RESOURCES FOR MINISTRY

PASTORAL

  • Learn how loss and grief have been handled in your congregants' families of origin.
  • Identify to your congregation some of the endings that are present, though unnoticed, in other rituals.
  • Know bibliography as a ministry; recommending books really can help!
  • Struggle with this question: How do people enter and leave the congregational system? What does this have to do with loss?
  • It is good pastoring to train lay people in pastoral care and especially in care for the grieving.
  • As clergy or congregational lay ministers/leaders you serve a whole family system when death occurs. Learn how to minister to this system by treating the crisis as an opportunity to affect the entire relationship system.
  • Inform yourself about children's understanding of death and their unique needs in grief.
  • Consider a bereavement support group for those suffering loss by death.

PREACHING

  • Preaching can give permission to grieve, to feel.
  • Sermons can focus on "life-style events" in family life that contain loss.
  • Be honest about your own losses/griefs and your struggles in these.
  • Preaching can point to losses/endings that are otherwise seen as "ordinary" events.
  • Proclaim the truths of your particular religious perspective concerning grief.

WORSHIP

  • Utilize rituals of endings and rituals of beginnings as means to help congregants acknowledge and deal with loss/endings.
  • Funerals, as rituals of endings, can balance remembering and hoping.
  • At funerals be real when remembering a person's life—people are always a mixture, for there are no saints.
  • Are there ways to ritualize and set apart other kinds of endings—divorce, retirement, leaving home?
  • At baptisms of the first child acknowledge the change (and loss) in the marital system that this child brings.
  • Consider using Memorial Day Sunday or All Saints Day as a time for public recognition of those from the congregation who died in the last year.
  • Weddings are a ritual of beginnings but have endings in the beginnings. It is a ritual of farewell of both partners from their respective families.

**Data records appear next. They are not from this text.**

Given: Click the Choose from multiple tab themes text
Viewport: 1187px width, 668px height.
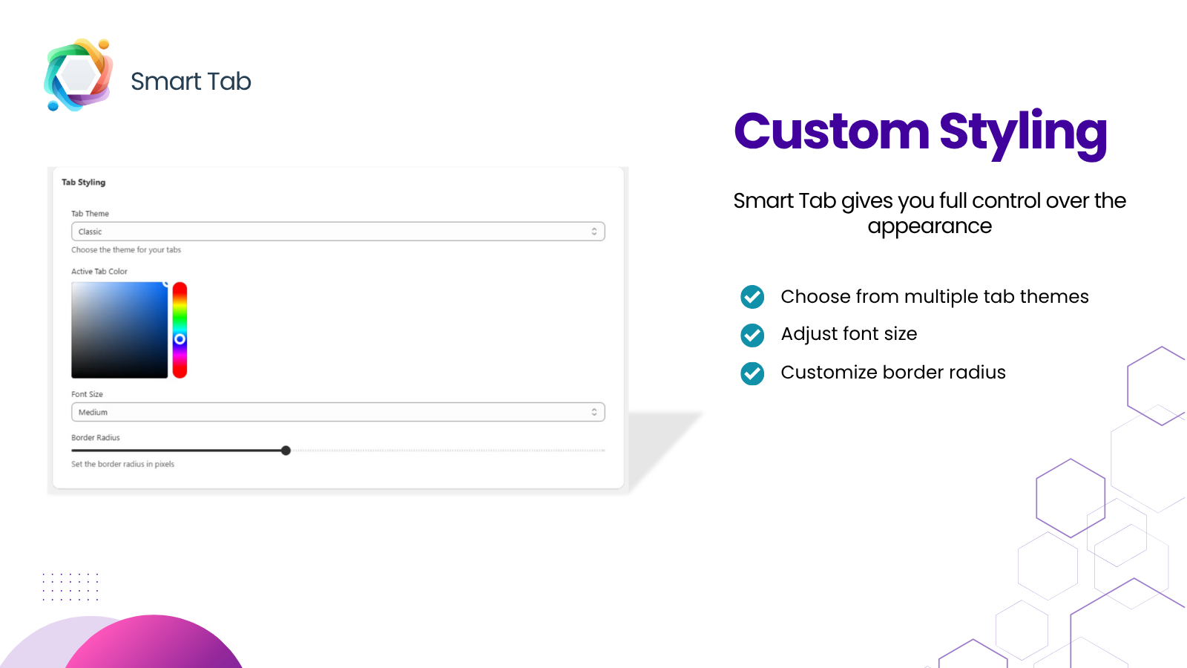Looking at the screenshot, I should 935,297.
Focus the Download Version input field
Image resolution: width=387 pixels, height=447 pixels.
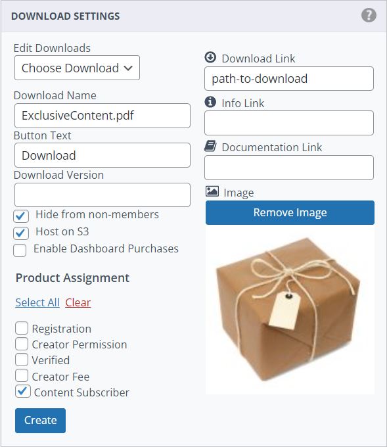(x=102, y=195)
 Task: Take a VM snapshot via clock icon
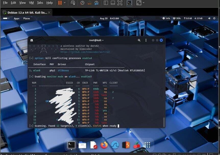point(82,3)
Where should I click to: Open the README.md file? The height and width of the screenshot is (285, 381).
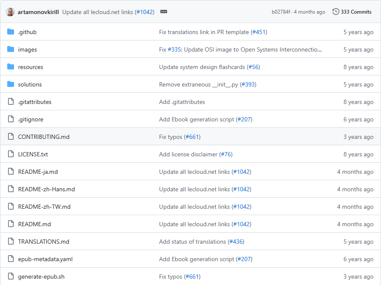[34, 224]
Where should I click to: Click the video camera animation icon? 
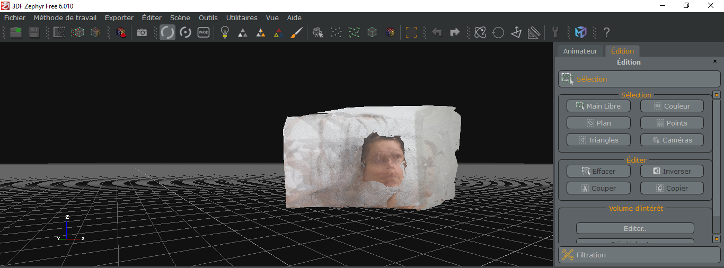coord(318,32)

Acknowledge the loss.

BIBLICAL REFERENCES

  • Ecclesiastes 3—A time for everything; especially verse 4: "He sets the time for sorrow and the time for joy, the time for mourning and the time for dancing.""
  • I Thessalonians 4:13—We need not grieve as those who have no hope. Since we have hope and god's presence, we are freed to grieve deeply, to experience our losses.
  • Ezra 3—The rebuilding of the Temple was an occasion for grief as well as joy.
  • Psalm 23—Through the valley of the shadow of death.
  • Genesis 12—God's call to Abraham and Sarah is to a place that will be shown; involves giving up (loss) and moving on by faith.
  • Genesis 23—Abraham insists upon paying for land to bury Sarah. Could his monument to her have been the result of his guilt about having offered her as his sister to the Egyptian official so as to save his own life?